I agree with @greg - it's way better to do this outside of your script than inside of it. Apart from objects and packages there are many other global settings (e.g. options()
, par()
, environment variables) that won't get cleanly reset. I also highly recommend never saving or loading your workspace:
That ensures you always get a clean slate when you restart RStudio, and forces you to record all important steps in code.
I run my current analysis non-interactively on a remote server, so the first line is a shebang:
#!/apps/R/3.2.2/bin/Rscript --vanilla
(It uses a job system, so pointing to the environment doesn't work.)
Just curious, why isn't this the default setting.
I also had to "fix" various new comer issues by making them start with a fresh workspace each time.
And within a project?
If I encounter issues I restart the R session interactively to reset the environment and namespaces
Make sure you wrap most logic in functions and you will not have a lot of clutter in your global environment.
And even better, it allows you to reuse them more easily. If you have a couple of functions that belong together, combine them in a package.
I actually started making analysis packages, where the analysis itself is a vignette, the data is contained within the package and then you can also nicely declare dependencies on other packages.
It makes it easy to share your analysis with others, because everything is within the package.
(Note this might not be a great idea if your data is huge )
Are there any additional settings in RStudio that need to be tweaked to ensure that restarting R leads to a entirely clean slate? I was just working with a student and found that on his machine the Cmd-Shift-F10 restart preserved the objects in his global environment. I verified that the "Restore .RData into workspace at startup" option was unchecked and that the "Save workspace to .RData on exit" option was set to "Never," so am flummoxed as to why restarting R didn't result in an empty environment. Has anyone else encountered this? (Student had to run off to another class, so I can't provide details on his RStudio version, but can say that he was running it on a Mac.)
I like to turn scientific notation off too
Yeah, just do what the screenshot from @hadley tells you to do in settings & Cmd+Shift+F10 must be the most frequently used combo.

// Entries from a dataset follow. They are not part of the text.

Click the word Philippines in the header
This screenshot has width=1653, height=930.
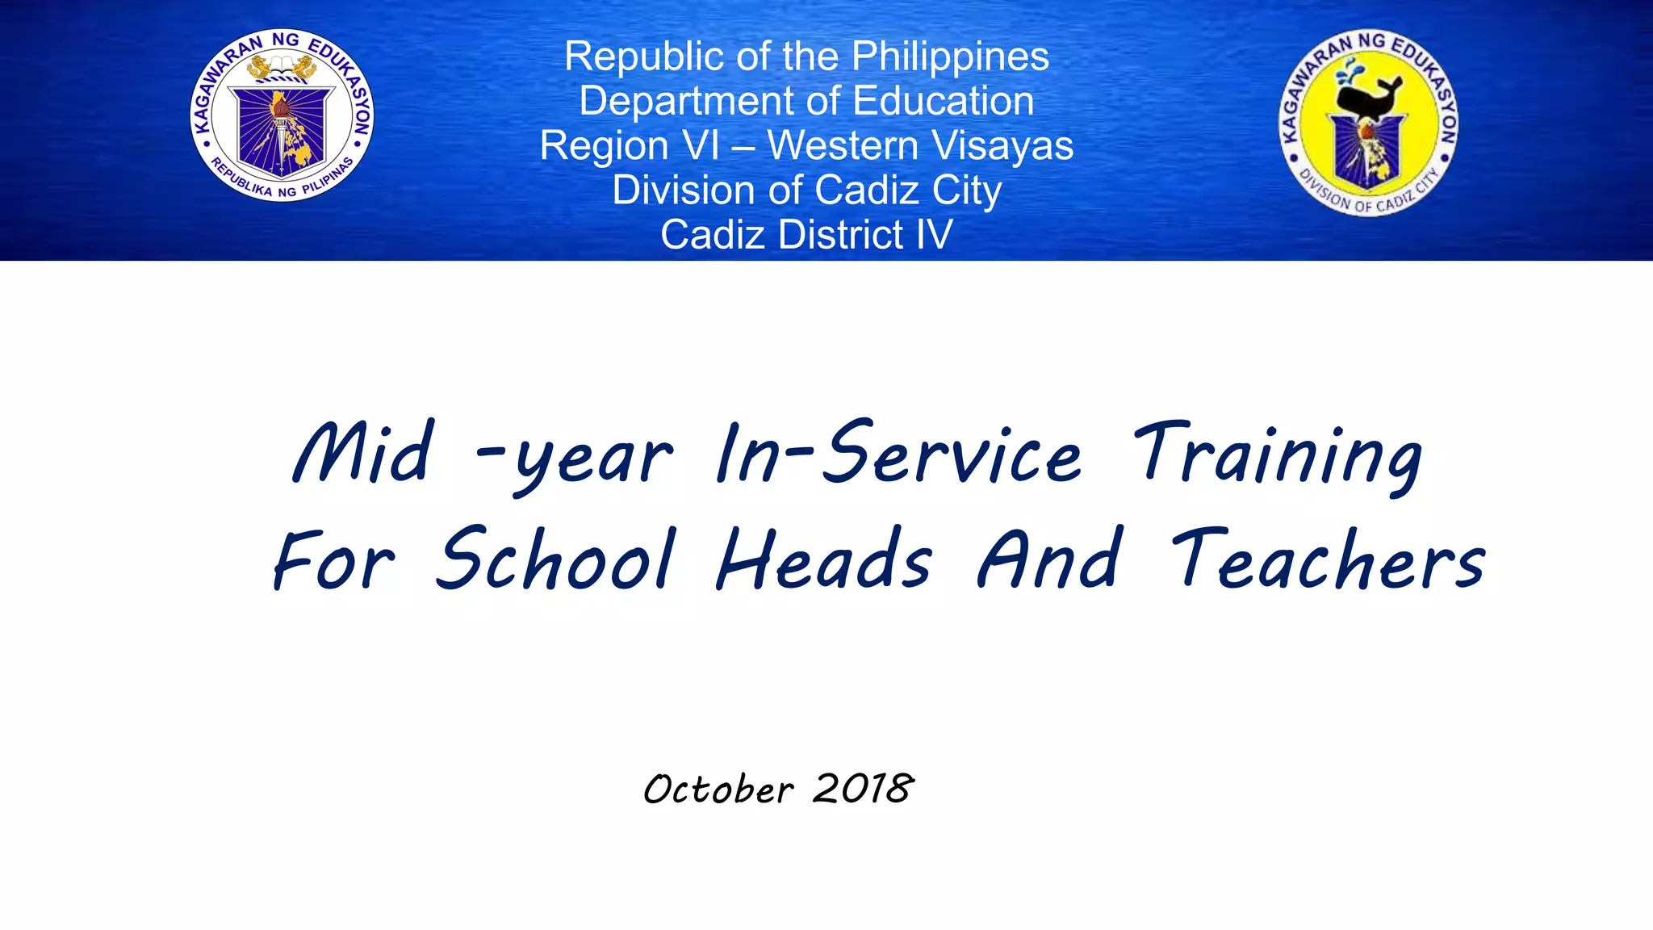[950, 57]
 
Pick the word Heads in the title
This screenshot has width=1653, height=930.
[823, 559]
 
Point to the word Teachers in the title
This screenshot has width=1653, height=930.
[1328, 559]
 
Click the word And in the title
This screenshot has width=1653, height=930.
[1049, 559]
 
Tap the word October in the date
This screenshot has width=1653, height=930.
[718, 789]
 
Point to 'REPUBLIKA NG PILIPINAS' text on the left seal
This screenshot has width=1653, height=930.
[282, 182]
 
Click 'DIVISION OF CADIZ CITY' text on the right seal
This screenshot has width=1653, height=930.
[1367, 199]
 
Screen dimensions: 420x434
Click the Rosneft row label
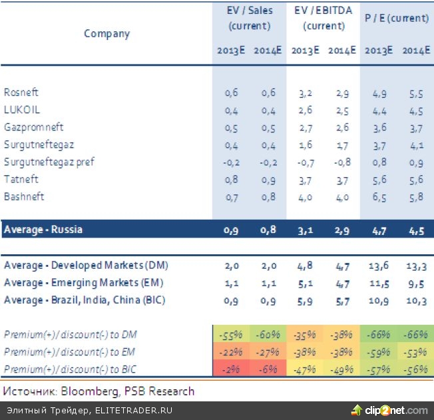point(20,93)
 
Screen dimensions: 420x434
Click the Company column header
point(107,33)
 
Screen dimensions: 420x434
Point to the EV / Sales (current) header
point(249,19)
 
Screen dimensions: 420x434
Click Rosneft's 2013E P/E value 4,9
point(379,93)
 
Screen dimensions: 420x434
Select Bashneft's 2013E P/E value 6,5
point(379,197)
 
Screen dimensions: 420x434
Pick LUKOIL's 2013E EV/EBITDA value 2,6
point(305,110)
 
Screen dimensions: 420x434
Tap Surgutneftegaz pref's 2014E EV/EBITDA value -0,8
point(341,162)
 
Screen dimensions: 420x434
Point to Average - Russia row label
point(43,230)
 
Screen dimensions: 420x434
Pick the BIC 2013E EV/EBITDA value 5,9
point(305,300)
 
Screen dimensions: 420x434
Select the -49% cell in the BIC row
point(341,369)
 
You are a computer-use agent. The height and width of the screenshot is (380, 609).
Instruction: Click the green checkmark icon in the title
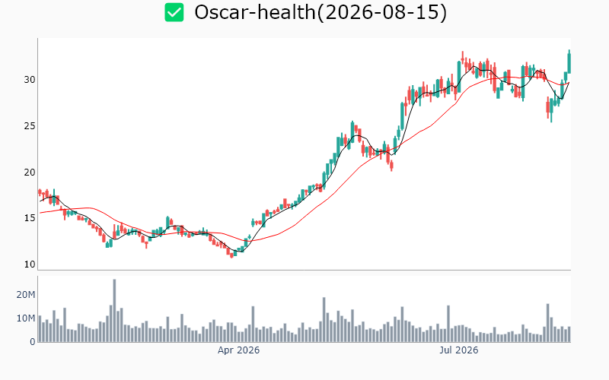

That's pretty much it.
Is it possible you're running up against Project Options vs Global Options in RStudio? I have puzzled myself in this way with respect to other settings.
I dont use rm() as first line, and am slightly annoyed when I see others use it. It feels clutter-ish.
For most analysis projects, my first line is library(tidyverse)
This is also one of the great reasons to get familiar with packaging your analysis in an internal R package. My favourite way to deploy an analysis is to write an R package which the server then installs and runs, this helps with a few different things but one of them is that it helps you make sure that everything needed to run an analysis is present in the code. It ends up being a lot easier than it seems to get started with this stuff, and it really smooths the analysis -> sharing -> deployment curve.
I've learned a ton reading through these responses - thank you to everyone for sharing!
In all honesty, my first line is almost always a commented header with the project/script objective and the due date.
You know in rstudio you can have multiple projects up at the same time, right? Each w/ it's own global.
I never noticed that was in the desktop version before, or I might not have switched to primarily using the server.